Por eso nos ha resultado tan reseñable, por desacostumbrado, un hecho que debería formar parte de la normalidad política, cual es que dos políticos de distinto signo, en vez de ignorarse se fundieran en un abrazo en el hemiciclo del Senado. No entraré a valorar el grado de sinceridad de los autores, pero lo cierto es que el estrujón emocionado entre el senador y alcalde de Paterna por el Partido Socialista, Juan Antonio Sagredo, y el senador del PP Gerardo Camps se produjo tras una petición que casi sonaba a ruego: «Espero que se sumen al grito de Valencia y que le demos lo que nos pide, algo tan sencillo como cambiar la confrontación por la unión, señorías, para reconstruir esa tierra».
Este gesto, en el tenso contexto actual, me resulta una postura tan radicalmente contra sistema que no dudaría en considerarla revolucionaria. Sí, revolucionaria. El valor simbólico de este abrazo entre políticos de distinto signo es una llamada a la ruptura, a la traición, a la deserción de un concepto de partido político (llamarle estructura) que funciona como baluarte exclusivo de la superioridad ética propia, precisamente construida frente a la maldad intrínseca de sus oponentes. Un discurso profundamente antidemocrático que ha calado en sectores significativos de la extrema izquierda y de sus pares de la derecha, que consideran, como lo hicieron el estalinismo o el nazismo, que el amor o la amistad entre diferentes son «sentimientos burgueses». Ya Karl Marx criticó a la izquierda hegeliana por carente de sentimientos y afirmó que el amor o la amistad nos humanizan, precisamente porque en su misma concepción reconocen la alteridad; esto es, la existencia del otro. Ese encuentro era para él la máxima expresión de la condición humana y sin embargo hoy quienes se consideran «vanguardia ideológica» lo desprecian.
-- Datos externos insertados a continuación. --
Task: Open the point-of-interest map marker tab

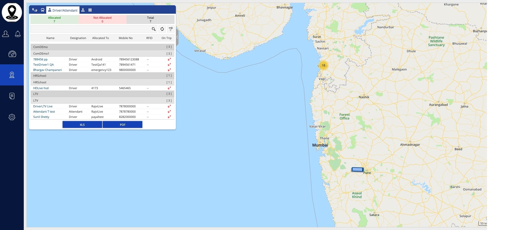Action: click(x=83, y=10)

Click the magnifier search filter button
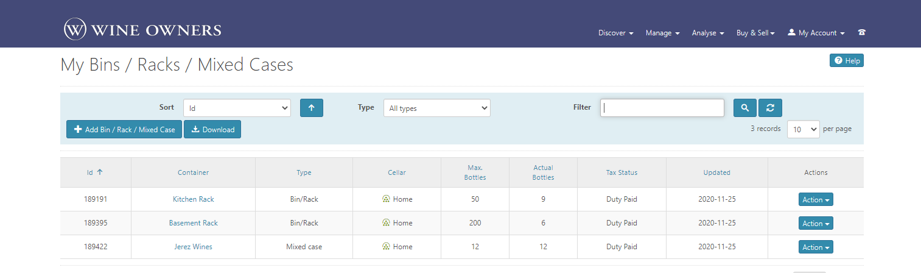745,108
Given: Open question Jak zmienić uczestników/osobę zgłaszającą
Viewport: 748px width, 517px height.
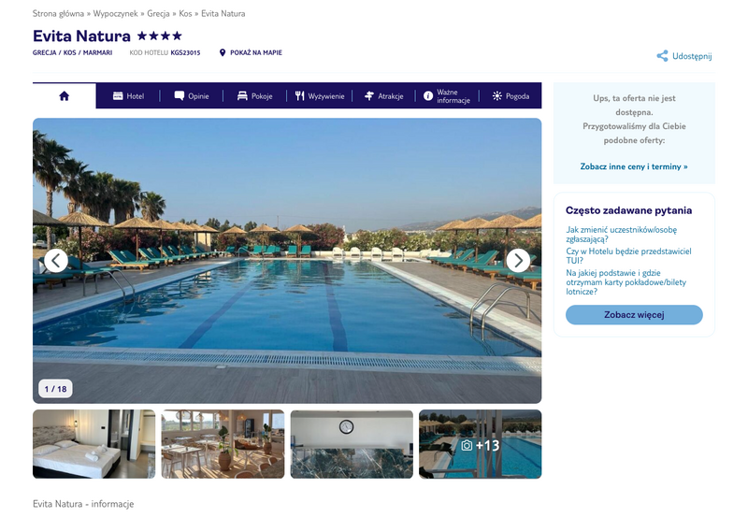Looking at the screenshot, I should point(621,234).
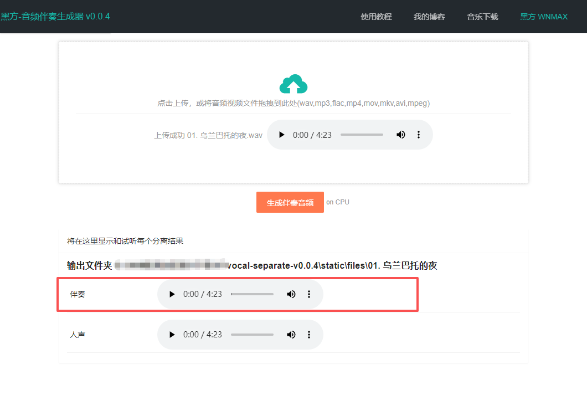
Task: Play the 人声 vocal track
Action: 172,335
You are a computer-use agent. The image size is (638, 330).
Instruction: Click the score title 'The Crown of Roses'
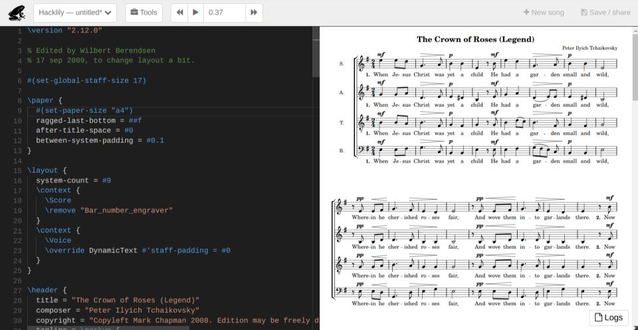tap(475, 39)
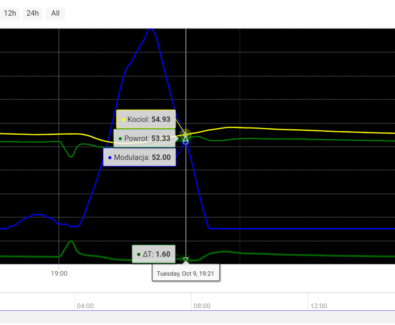
Task: Click the Kociol 54.93 tooltip label
Action: click(146, 119)
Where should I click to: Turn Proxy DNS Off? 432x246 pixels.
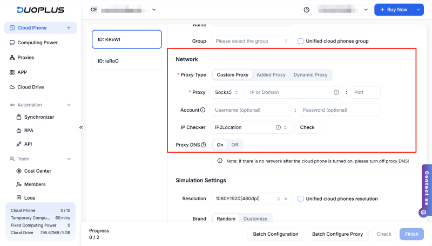click(235, 145)
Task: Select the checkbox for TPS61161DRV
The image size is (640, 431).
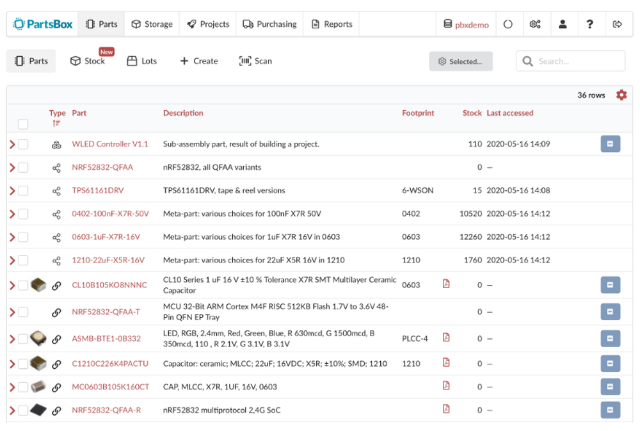Action: coord(23,190)
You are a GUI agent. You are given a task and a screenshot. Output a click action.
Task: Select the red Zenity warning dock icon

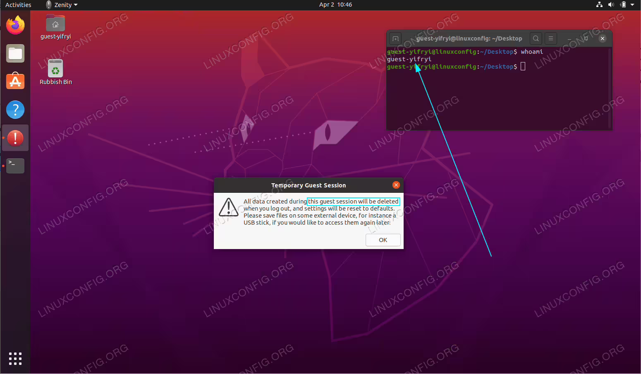pyautogui.click(x=15, y=138)
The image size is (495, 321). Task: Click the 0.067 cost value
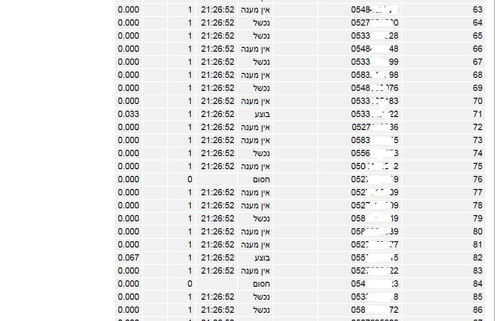point(128,258)
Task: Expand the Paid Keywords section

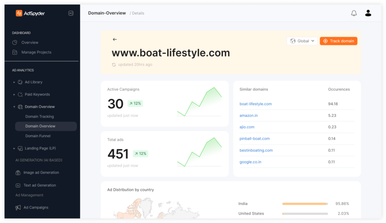Action: [14, 94]
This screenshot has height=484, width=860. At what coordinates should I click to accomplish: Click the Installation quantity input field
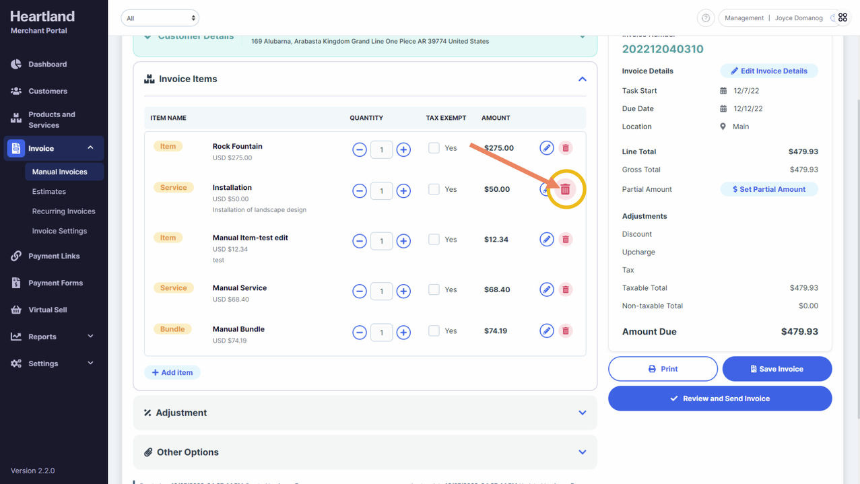pos(381,191)
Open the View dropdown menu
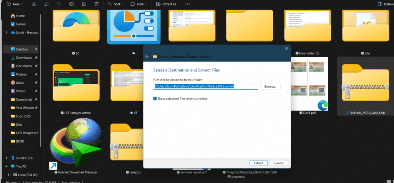The width and height of the screenshot is (394, 183). point(138,4)
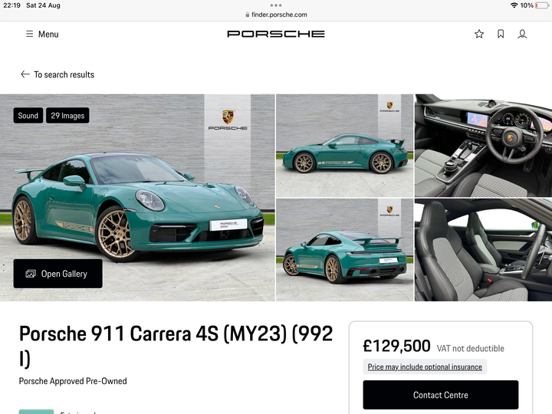Open the rear view car thumbnail
Viewport: 552px width, 414px height.
tap(344, 250)
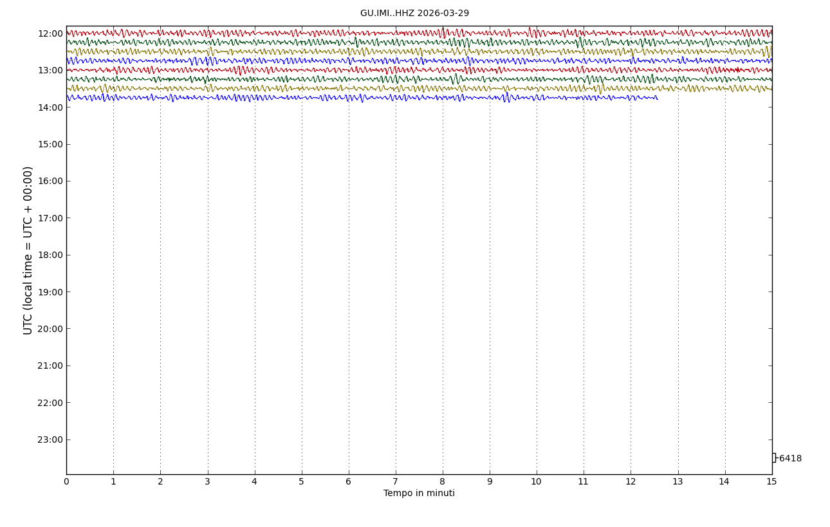This screenshot has width=830, height=527.
Task: Click the end of the last blue trace
Action: (656, 98)
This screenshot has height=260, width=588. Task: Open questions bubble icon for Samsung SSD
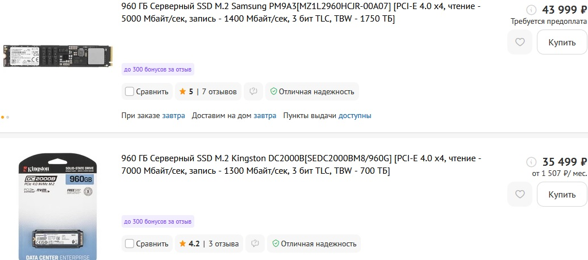click(x=254, y=91)
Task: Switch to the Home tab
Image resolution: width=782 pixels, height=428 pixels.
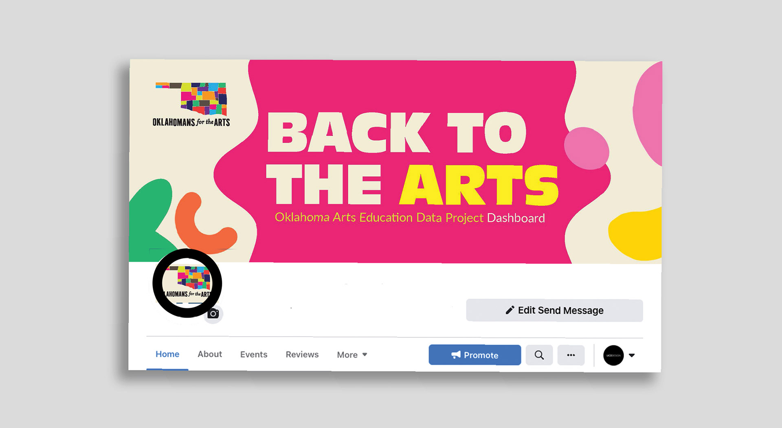Action: [167, 354]
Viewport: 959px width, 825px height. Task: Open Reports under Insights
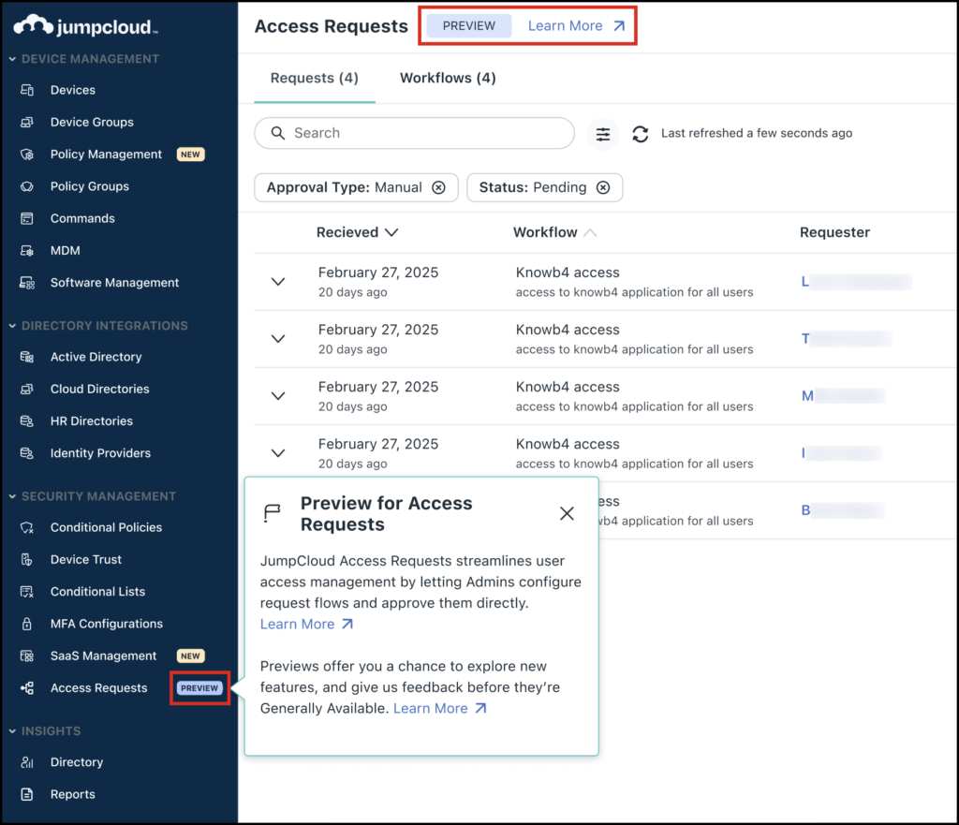click(72, 794)
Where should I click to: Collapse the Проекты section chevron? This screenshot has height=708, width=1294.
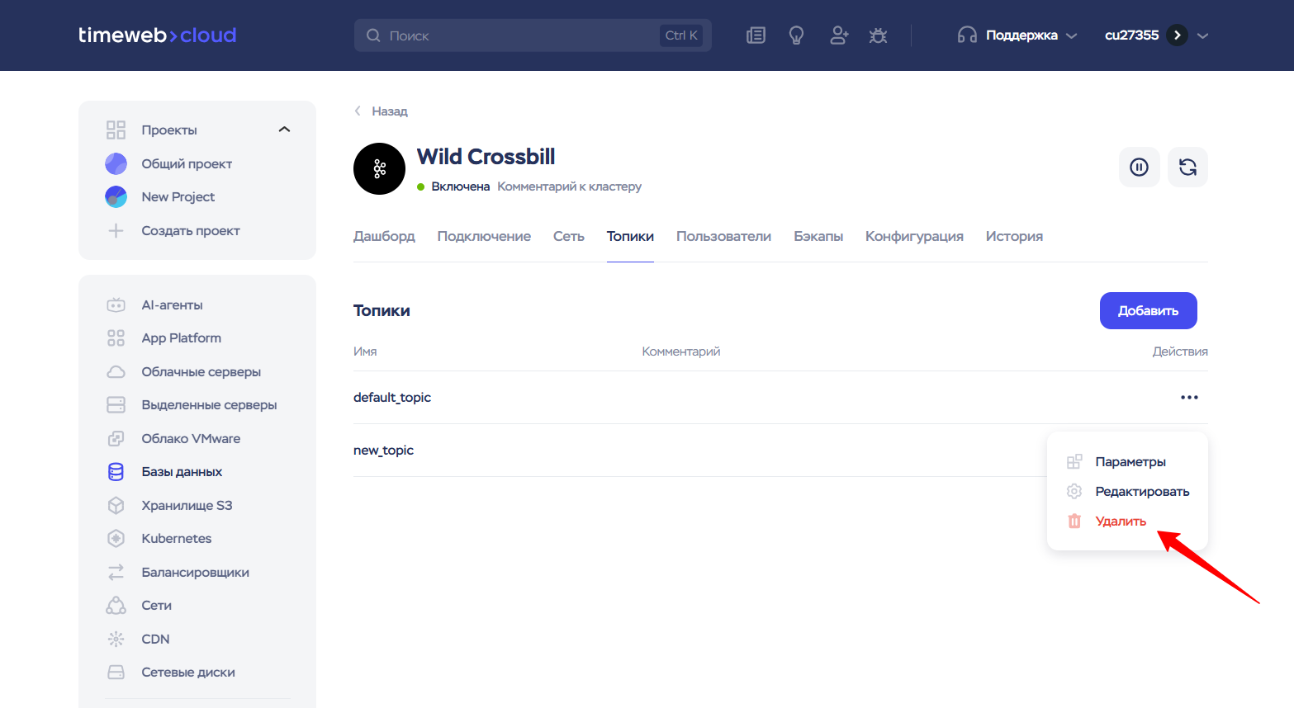click(x=284, y=130)
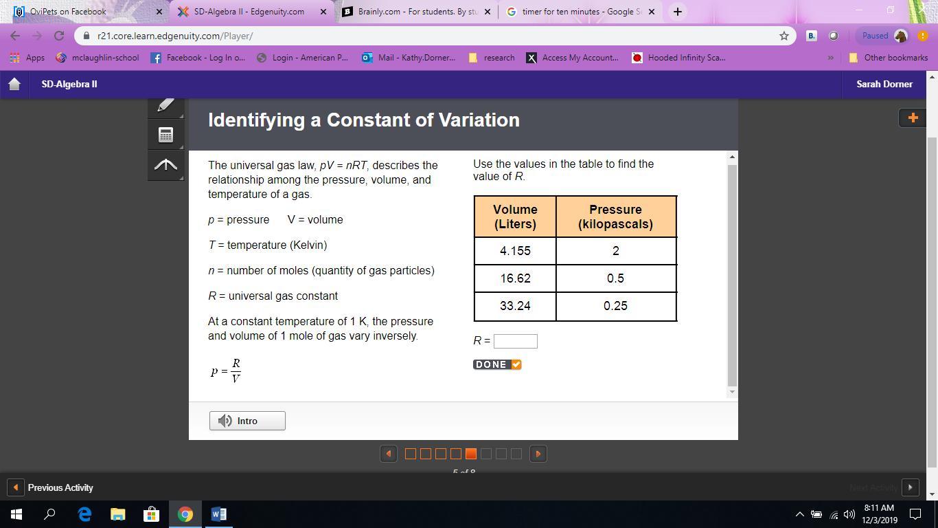Select the current fifth activity square
The width and height of the screenshot is (938, 528).
click(471, 454)
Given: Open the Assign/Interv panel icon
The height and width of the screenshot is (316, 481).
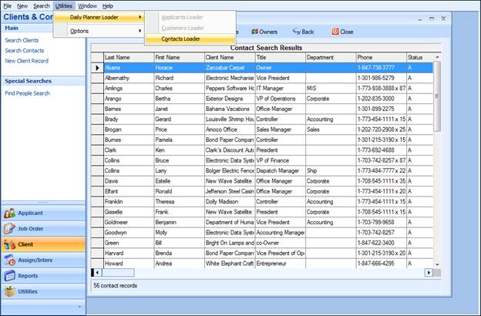Looking at the screenshot, I should point(11,260).
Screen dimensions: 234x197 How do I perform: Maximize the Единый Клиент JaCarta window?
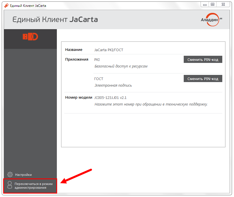tap(213, 4)
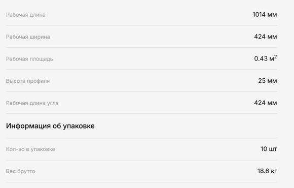Select the 1014 мм value
Viewport: 294px width, 188px height.
tap(265, 14)
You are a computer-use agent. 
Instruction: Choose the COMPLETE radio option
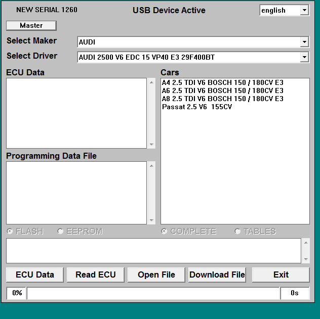(x=165, y=232)
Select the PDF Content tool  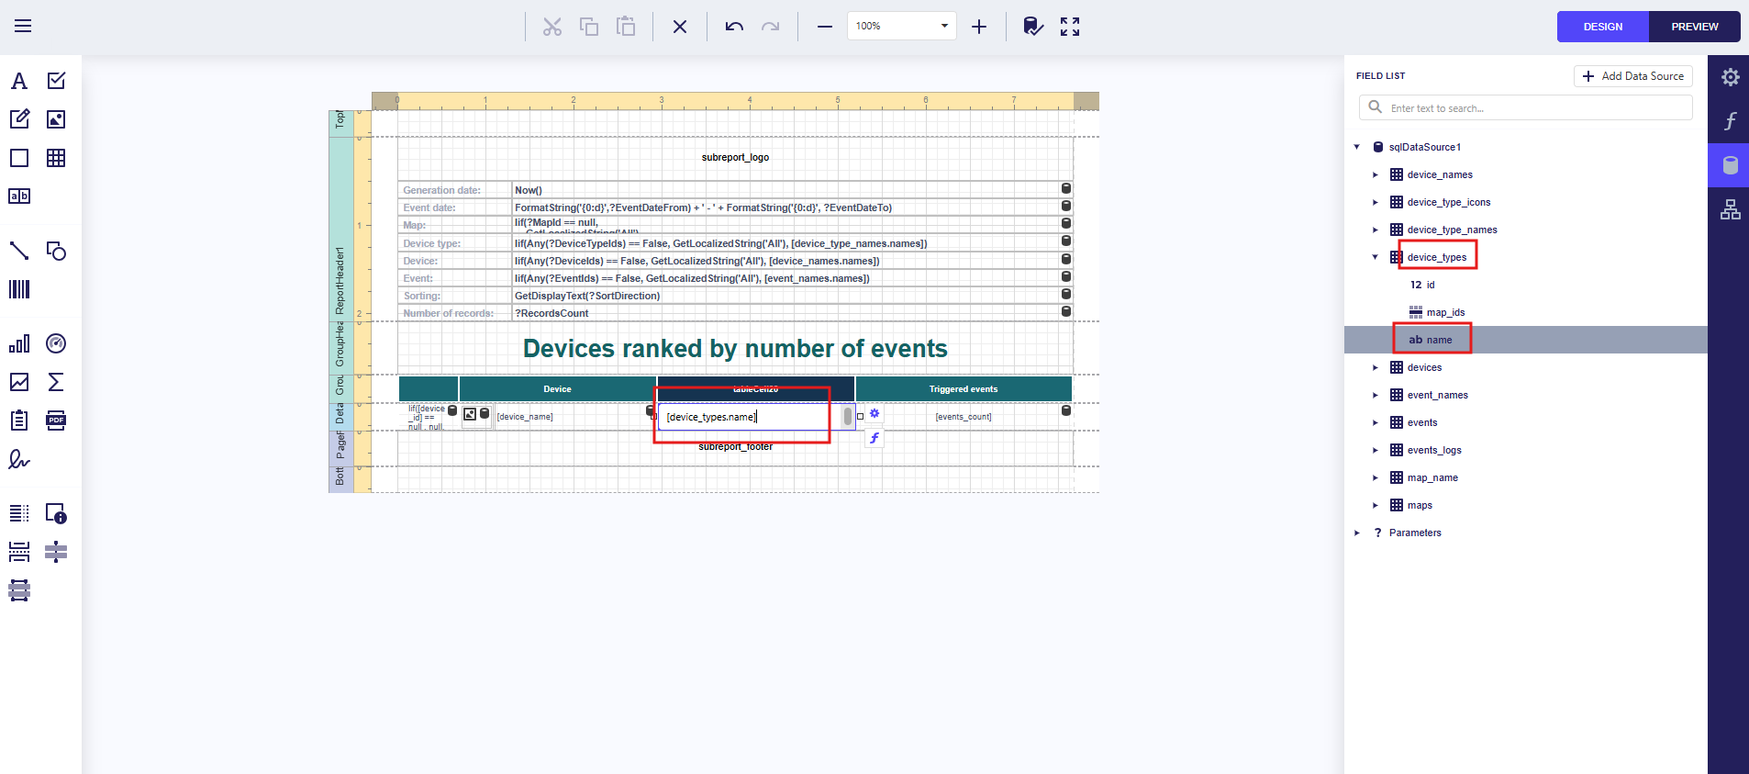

El valor de este comentado abrazo entre senadores rompe con el antes mencionado ‘cainismo partidista’ y recuerda a sus compañeros/as que el objetivo último de la política no es el bienestar de la parroquia, sino el bien común. Una labor siempre inacabada y en proceso de mejora, cuyas posibilidades de éxito no se encuentran por senderos de colaboración.
Una mañana, tomando el café, al abrir el sobrecito del azúcar he reparado en que en el mismo venía una frase de un personaje célebre. Con cierta desidia -no creo demasiado en estas ‘cultural pills’- me he parado a leerla. Así rezaba: «El único símbolo que conozco de superioridad es la bondad» (Ludwig van Beethoven). Será casualidad, oigan, pero a mí casi se me saltan las lágrimas. Luego ya, si eso, igual leo la prensa, escucho alguna tertulia radiofónica o me doy un paseo por las redes sociales. Y seguramente, abrumado por los ‘likes’ y comentarios, concluiré que este par de senadores, y Beethoven incluido, en vez de revolucionarios deben de ser unos ñoños y unos carcas. Y volveré a la triste realidad.